Text excerpt:
--
- Born: September 2, 1935 Nizhny Novgorod
- Died: 2012
- Education: N. I. Lobachevsky State University of Nizhny Novgorod
- Known for: Zootoxinology, Apitherapy
- Awards: Honored Scientist of the Russian Federation Honorary Worker of Higher Professional Education of the Russian Federation Medal "Veteran of Labour" Honoured Inventor of the USSR
- Scientific career
- Fields: Biology
- Workplaces: Nizhny Novgorod State Agriculture Academy N. I. Lobachevsky State University of Nizhny Novgorod
- Academic advisors: Nikolay Artemov, Khachatour Koshtoyants

= Boris Orlov (biologist) =

Soviet Russian biologist

Boris Nikolayevich Orlov (Борис Николаевич Орлов; 2 September 1935, in Nizhny Novgorod – 2012) was a Soviet Russian biologist, Doctor of Biological Sciences, Honored Scientist of the Russian Federation and Honorary Worker of Higher Professional Education of the Russian Federation, Academician of the European Academy of Natural Sciences. He was a professor at the Nizhny Novgorod State Agriculture Academy and at the N. I. Lobachevsky State University of Nizhny Novgorod.

He graduated with honors from the Faculty of Biology of the N. I. Lobachevsky State University of Nizhny Novgorod in 1960. He was a student of Nikolay Artemov.

From 1968 to 1971, Orlov served as the Dean of the Faculty of Biology of the N. I. Lobachevsky State University of Nizhny Novgorod.

In 1972, he defended his doctoral thesis.

From 1974 to 1989, Orlov headed the Department of Physiology and Biochemistry of Humans and Animals at the N. I. Lobachevsky State University of Nizhny Novgorod.

From 1988 to 2012, Orlov headed the Department of Physiology and Biochemistry of Animals at the Nizhny Novgorod State Agriculture Academy.

Orlov is the author 400 published scientific works including 20 monographs and textbooks.

==Works==
- BN Orlov et al. Chemistry and Pharmacology of Bee Venom (A Review of the Literature) // Farmakol Toksikol 41 (3), 358-369. May-Jun 1978.
--
Available data:

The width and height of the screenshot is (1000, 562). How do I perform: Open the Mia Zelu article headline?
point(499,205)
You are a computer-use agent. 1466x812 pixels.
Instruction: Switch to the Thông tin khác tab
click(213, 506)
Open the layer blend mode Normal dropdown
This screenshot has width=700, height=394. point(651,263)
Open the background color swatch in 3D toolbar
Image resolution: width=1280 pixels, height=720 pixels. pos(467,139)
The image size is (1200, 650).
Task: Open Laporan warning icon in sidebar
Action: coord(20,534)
--
What you are asked to do: Update the passage of the Boris Orlov text between "In 1972, he" and "State Agriculture Academy.", inclusive, replacing "headed" with "chaired", and give the revised passage. The records are not used here.

Response to the task:
In 1972, he defended his doctoral thesis.

From 1974 to 1989, Orlov chaired the Department of Physiology and Biochemistry of Humans and Animals at the N. I. Lobachevsky State University of Nizhny Novgorod.

From 1988 to 2012, Orlov chaired the Department of Physiology and Biochemistry of Animals at the Nizhny Novgorod State Agriculture Academy.